Received 11 August, 2010
Revised 18 October, 2010
Accepted 28 October, 2010
Correspondence to Marcel Curlin, MD, Department of Medicine, University of Washington, 1959 Pacific Street, Seattle, WA 98195, USA. Tel: +1 206 667 1677; fax: +1 206 667 6366; e-mail: firstname.lastname@example.org
Background: Adenoviruses are among the most promising vectors for the development of an HIV vaccine. The results of the phase IIB study of the adenovirus serotype 5-based Merck Trivalent HIV vaccine have raised the concern that serological immunity to adenovirus serotype 5 (Ad5) could be linked to HIV acquisition risk in high-risk individuals. We examined the association between adenovirus serostatus and the rate of incident HIV infection in populations at elevated risk of HIV acquisition.
Methods: We performed a nested case–control study of Ad5 serostatus among 299 HIV-infected and 590 matched HIV-uninfected persons participating in the Multicenter AIDS Cohort Study (MACS) and in HPTN 039, a study of herpes simplex virus 2 suppression among adults in the United States, South America, and Africa. Appropriate HIV cases and controls were identified in each cohort, and Ad5-neutralizing antibody titers were compared in these two groups.
Results: In MACS and HPTN 039, the relative risks of incident HIV infection among Ad5-seropositive vs. Ad5-seronegative individuals were 1.1 (95% confidence interval 0.8–1.5, P = 0.57) and 1.0 (95% confidence interval 0.4–2.3, P = 0.99), respectively. HIV-1 acquisition rates did not vary significantly by Ad5-neutralizing antibody titer.
Conclusion: The presence of Ad5-neutralizing antibodies is not linked to the risk of HIV acquisition among populations at elevated risk of HIV infection.
In September of 2007, initial results of the phase IIB efficacy study of the MRK adenovirus type 5 (Ad5) HIV-1 gag/pol/nef vaccine, known as the Step study , suggested that uncircumcised men who entered the trial with serological evidence of prior infection with Ad5 had an increased risk of HIV-1 acquisition after receipt of the vaccine . Enhanced risk of HIV acquisition was not observed among vaccinees who were Ad5-seronegative at enrollment, nor was it associated with vaccine-induced Ad5-neutralizing antibodies (Ad5 nAbs) [3–5], which were seen in all vaccine recipients examined. Replication-defective recombinant adenoviral vaccine vectors hold promise for the development of vaccines against several human pathogens, including malaria , influenza , tuberculosis , and Ebola virus , and vectors based on Ad5, Ad26, and Ad35 are leading candidates in the search for an effective HIV vaccine [10,11]. The completely unexpected trend toward a greater number of HIV infections among Ad5-seropositive vaccinees observed in the Step study, therefore, raised a serious new concern about the role of preexisting antivector immune responses in modifying the risk of HIV acquisition that has been broadly felt within the vaccine research community [2,12–14].
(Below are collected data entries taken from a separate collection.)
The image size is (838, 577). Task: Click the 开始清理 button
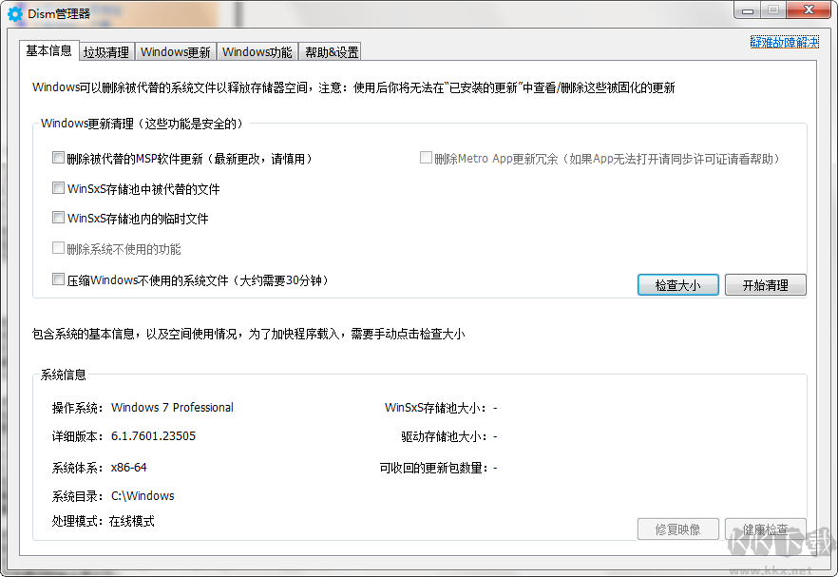point(766,284)
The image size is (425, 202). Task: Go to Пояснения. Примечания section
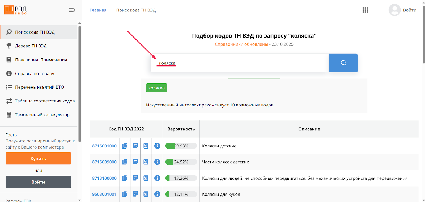pyautogui.click(x=41, y=60)
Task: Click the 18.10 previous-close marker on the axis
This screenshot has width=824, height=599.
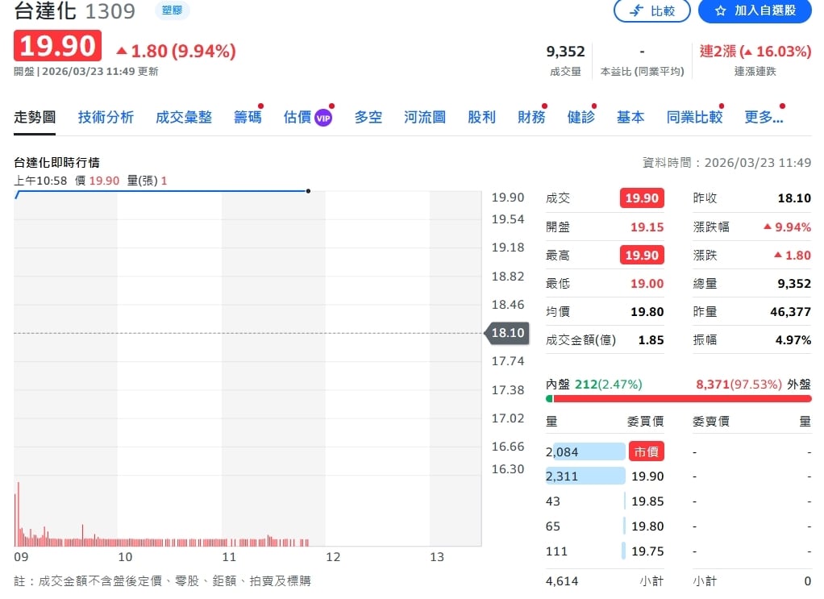Action: [x=507, y=331]
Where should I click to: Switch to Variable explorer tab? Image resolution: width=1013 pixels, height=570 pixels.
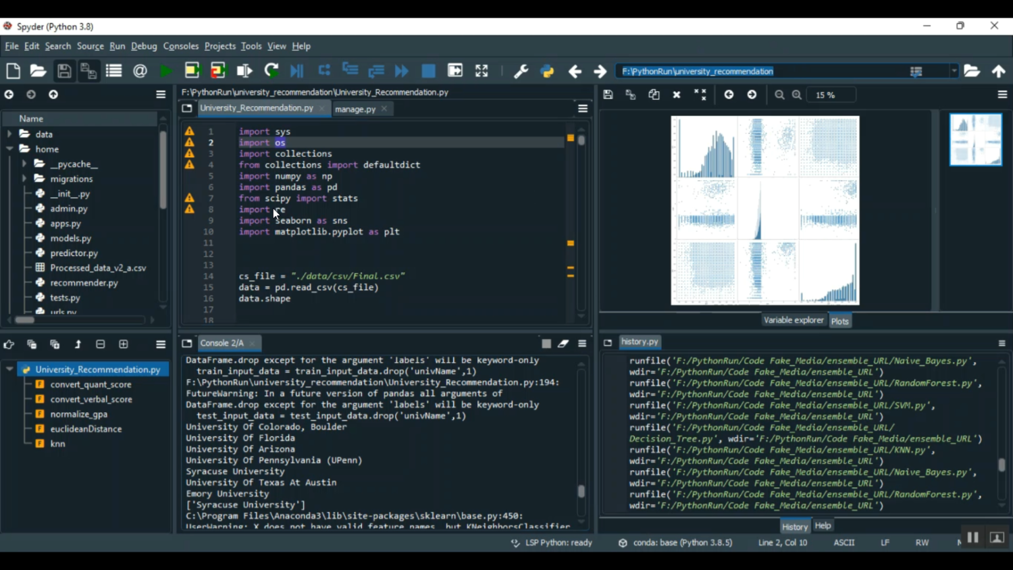[x=794, y=320]
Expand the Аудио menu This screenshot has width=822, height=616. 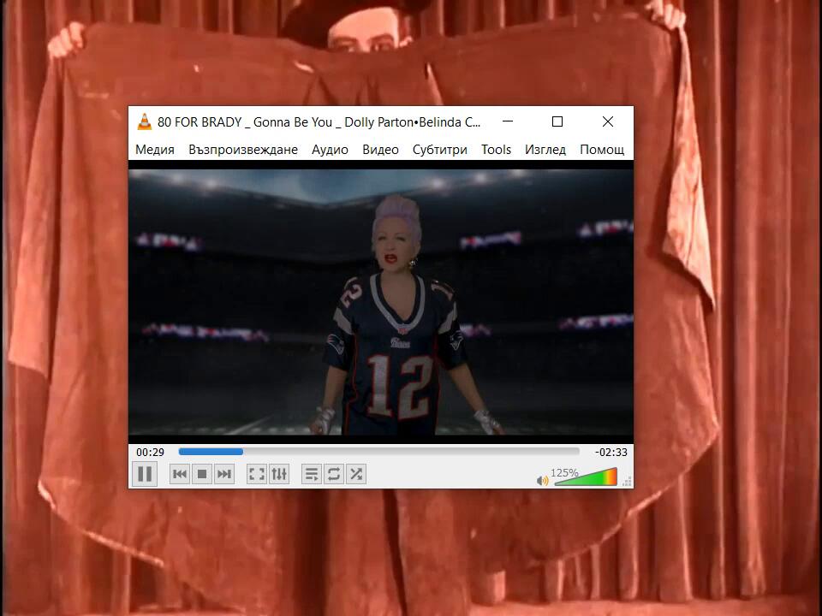(x=330, y=150)
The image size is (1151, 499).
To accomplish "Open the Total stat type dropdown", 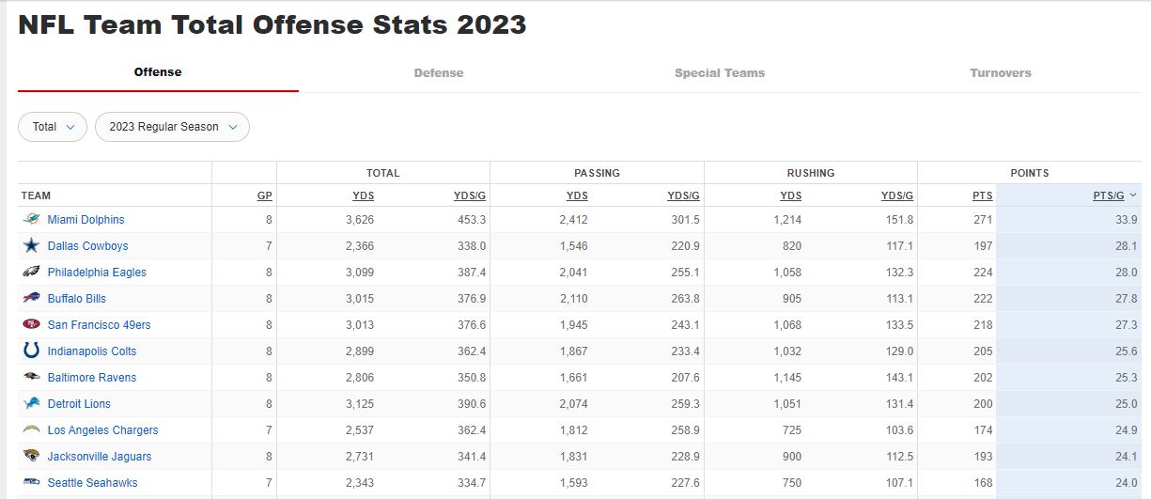I will point(53,127).
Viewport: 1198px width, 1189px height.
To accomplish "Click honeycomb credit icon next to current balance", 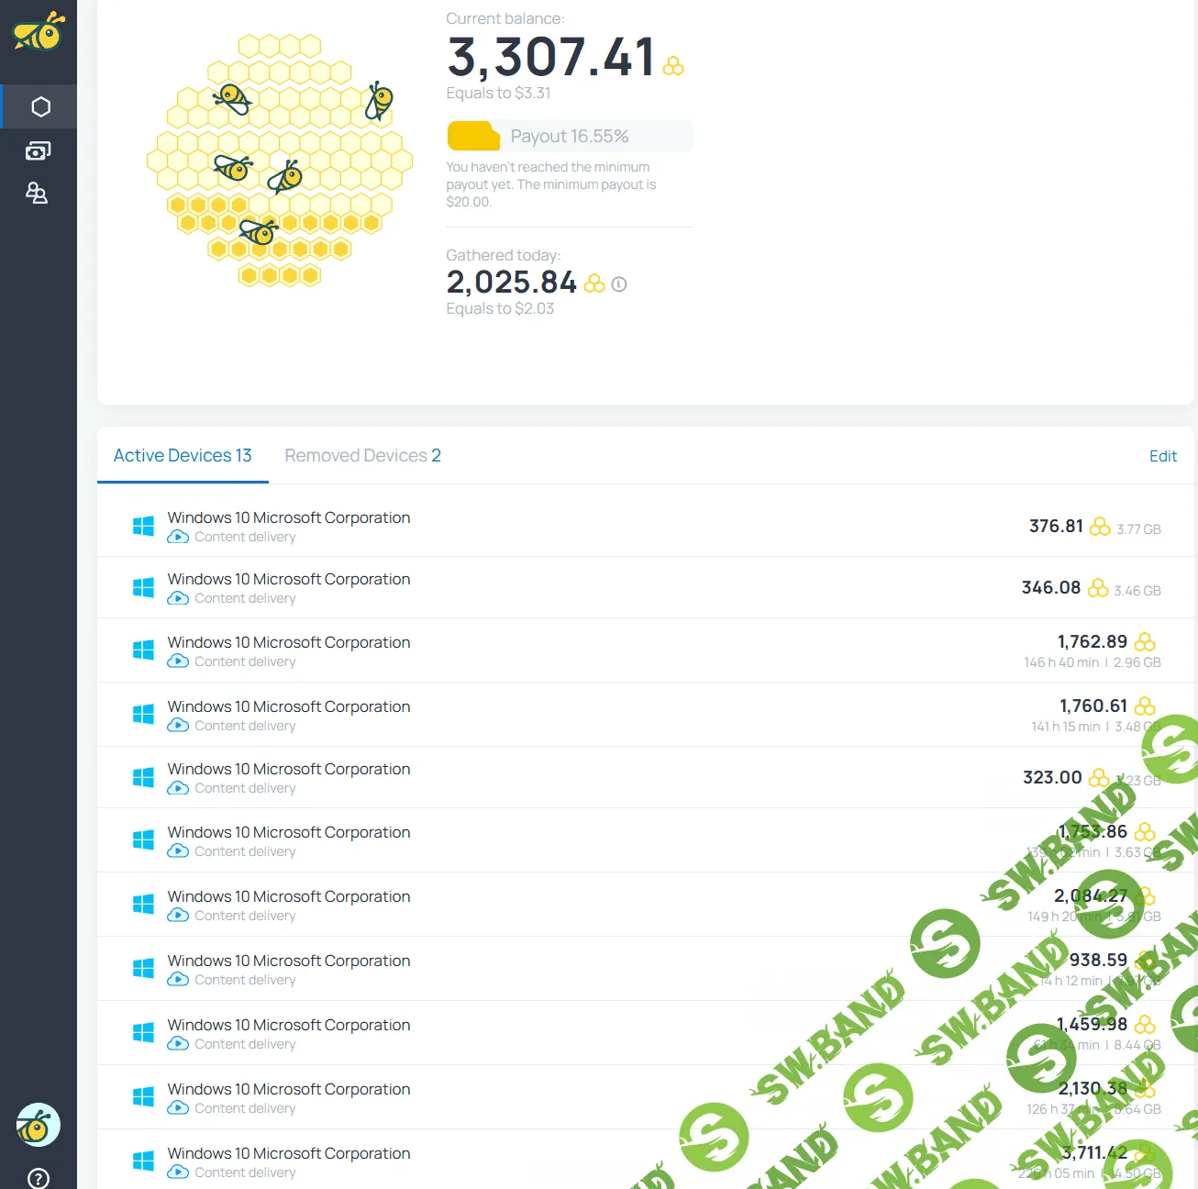I will [x=673, y=66].
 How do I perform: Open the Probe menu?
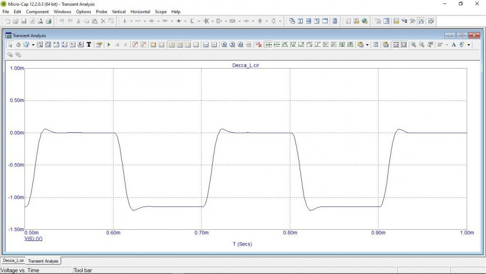click(102, 11)
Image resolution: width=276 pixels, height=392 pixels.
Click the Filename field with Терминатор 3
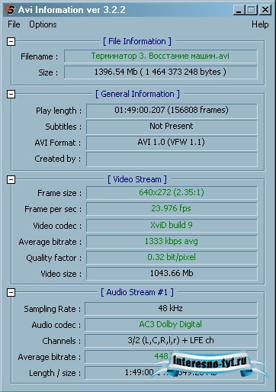[x=161, y=56]
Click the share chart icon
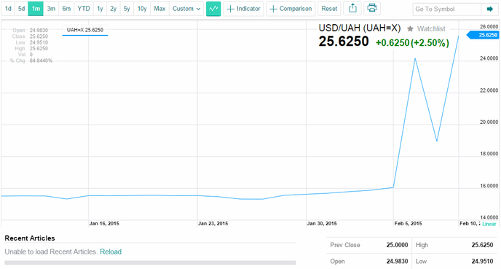The width and height of the screenshot is (501, 269). point(352,9)
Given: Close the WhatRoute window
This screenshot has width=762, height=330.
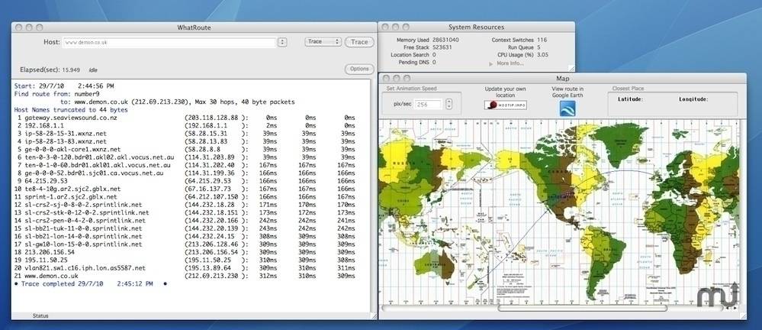Looking at the screenshot, I should (x=18, y=28).
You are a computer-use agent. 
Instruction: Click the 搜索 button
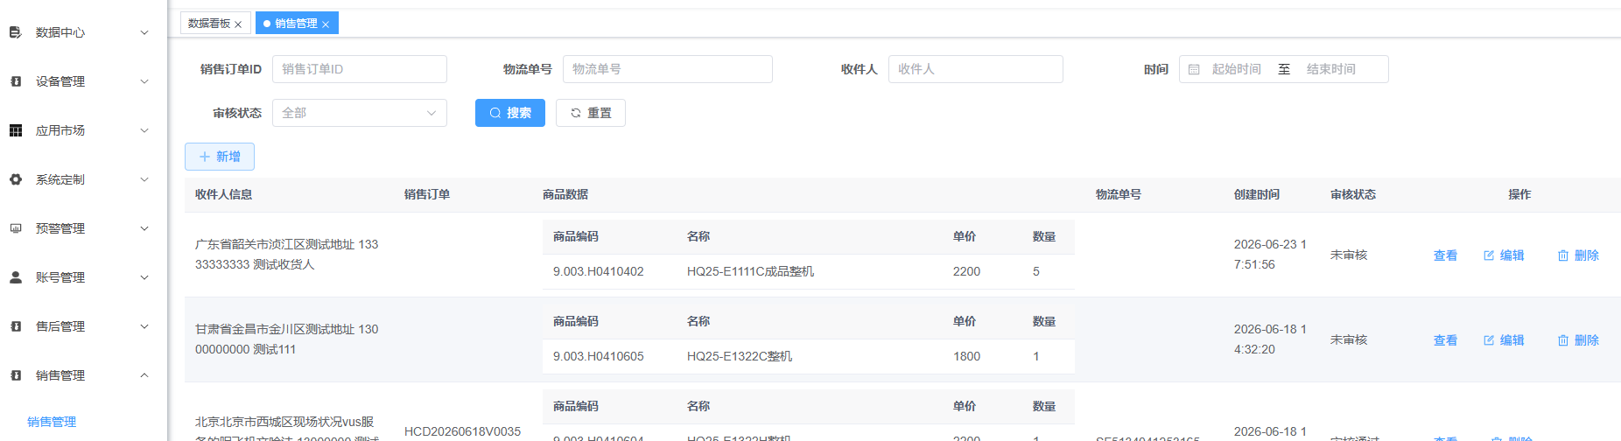[x=510, y=113]

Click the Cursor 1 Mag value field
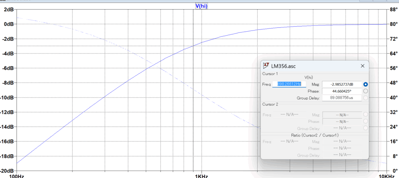click(342, 84)
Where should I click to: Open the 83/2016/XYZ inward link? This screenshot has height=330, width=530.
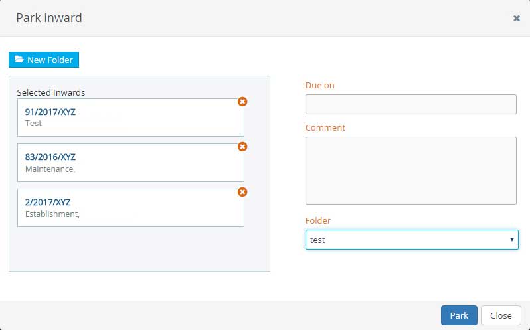50,157
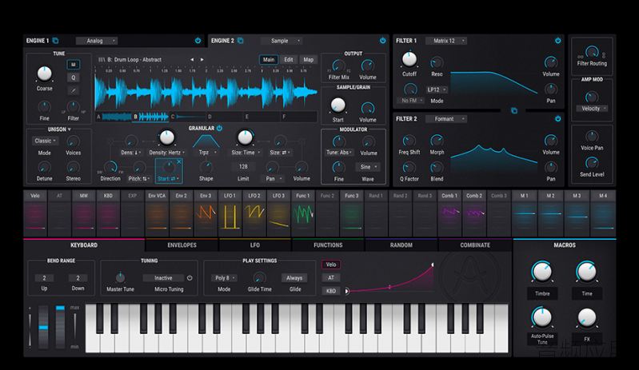Click the Always glide button

(294, 277)
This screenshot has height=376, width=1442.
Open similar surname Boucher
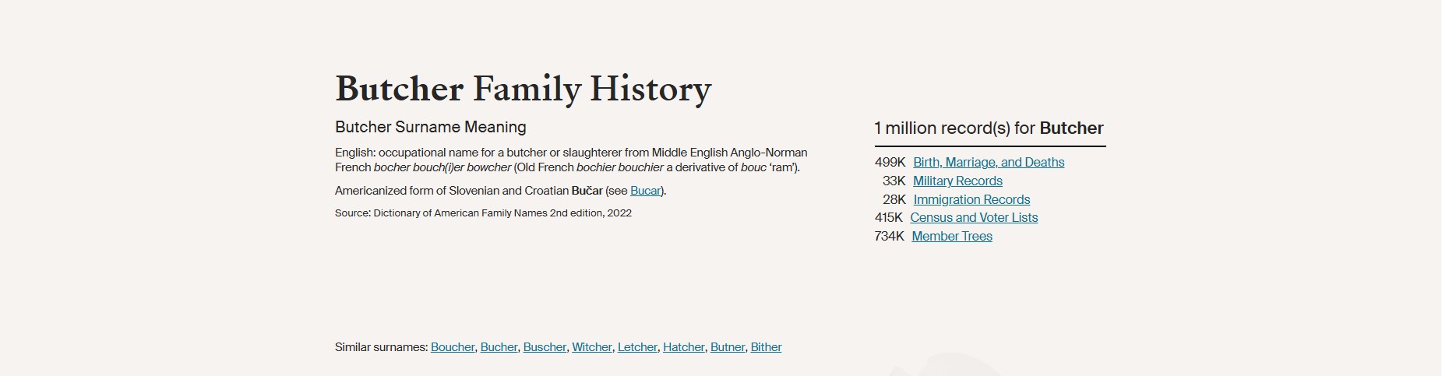click(x=453, y=347)
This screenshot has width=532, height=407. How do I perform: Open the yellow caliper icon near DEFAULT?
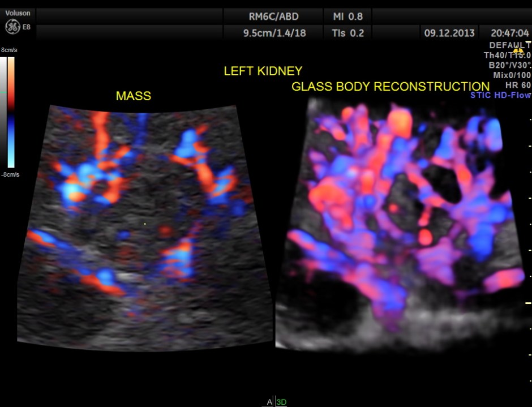point(518,50)
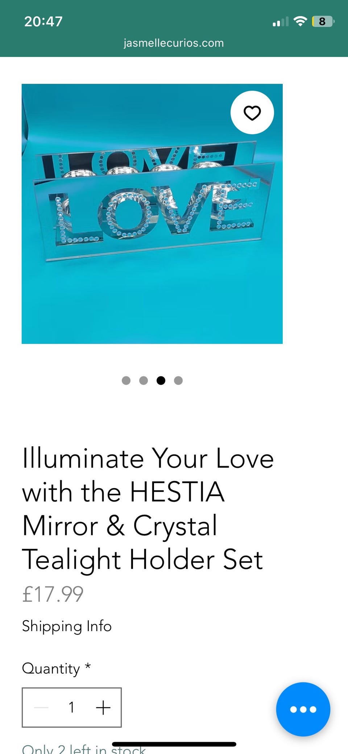The width and height of the screenshot is (348, 754).
Task: Open the LOVE tealight holder product image
Action: [152, 214]
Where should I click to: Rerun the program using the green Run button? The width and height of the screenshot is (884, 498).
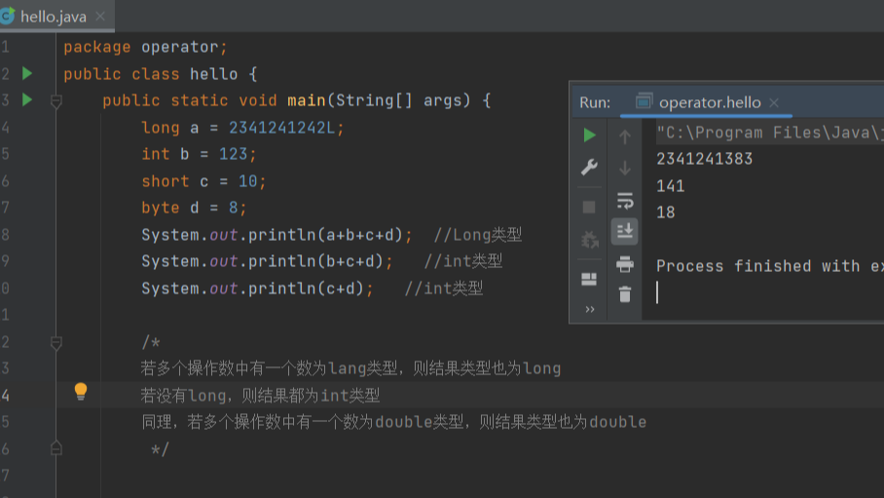click(x=589, y=134)
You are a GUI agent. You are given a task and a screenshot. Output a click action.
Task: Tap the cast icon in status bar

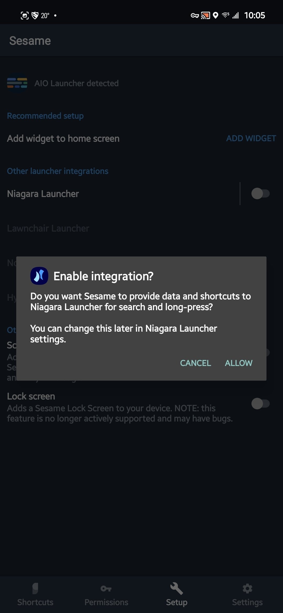coord(205,15)
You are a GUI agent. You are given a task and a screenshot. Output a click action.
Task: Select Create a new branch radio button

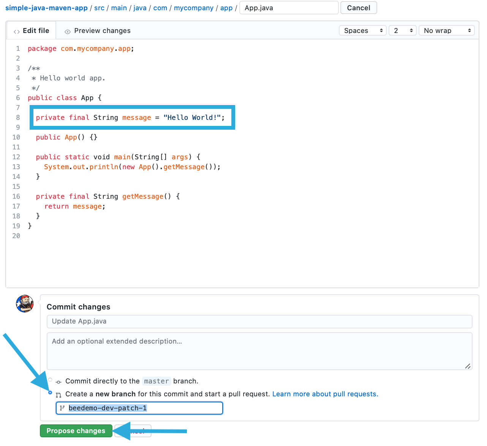(x=50, y=393)
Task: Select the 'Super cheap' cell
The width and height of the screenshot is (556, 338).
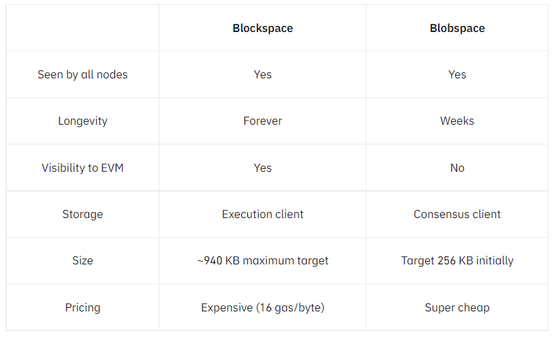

Natural Ad5 infection is commonly acquired in childhood and is associated with a mild upper respiratory infection. Seroprevalence to Ad5 varies widely throughout the world, with about one-third of those in the United States and more than 80% of those in many areas of South America, Asia, and Africa possessing nAbs to the virus by mid adulthood [15–17]. The mechanism(s) underlying the apparent enhanced risk of HIV acquisition in Ad5-seropositive vaccinees observed in the Step study are unclear and continue to be debated [5,18,19]. One possible explanation is that past infection with Ad5 may be a biological marker for increased susceptibility to HIV infection. To test this hypothesis, we undertook a retrospective study of Ad5 seroprevalence and HIV incidence in two cohorts: the Multicenter AIDS Cohort Study (MACS), an observational study of US MSM, and HPTN 039, a study of herpes simplex virus 2 (HSV-2) suppression among men and women in the United States, South America, and Africa. Selection of these cohorts allowed us to examine the association between Ad5 serology and HIV incidence among a diverse group of MSM and heterosexual women who had a risk of acquiring HIV infection comparable to that of Step study participants.
This study was performed with informed consent and approved by the Ethics Committees overseeing the Centre for Infectious Disease Research in Zambia, the Asociación Civil Impacta Salud y Educación, Lima, Peru, and the MACS. To assess the relationship between serological immunity to Ad5 and HIV acquisition risk, we performed a nested case–control study of Ad5 serostatus among HIV-infected and matched HIV-uninfected persons (cases and controls, respectively). Controls were selected by matching on known risk factors for HIV acquisition in order to isolate the possible effect of Ad5 serostatus on susceptibility and to reduce potential confounding. After identification of cases and controls, we determined Ad5 serostatus (Ad5 nAb titer ≤18 vs. >18, the threshold used in post-hoc analyses of the Step study) from stored serum specimens obtained at or near the time of enrollment in the parent study. We then compared the prevalence of Ad5 nAbs among cases and controls.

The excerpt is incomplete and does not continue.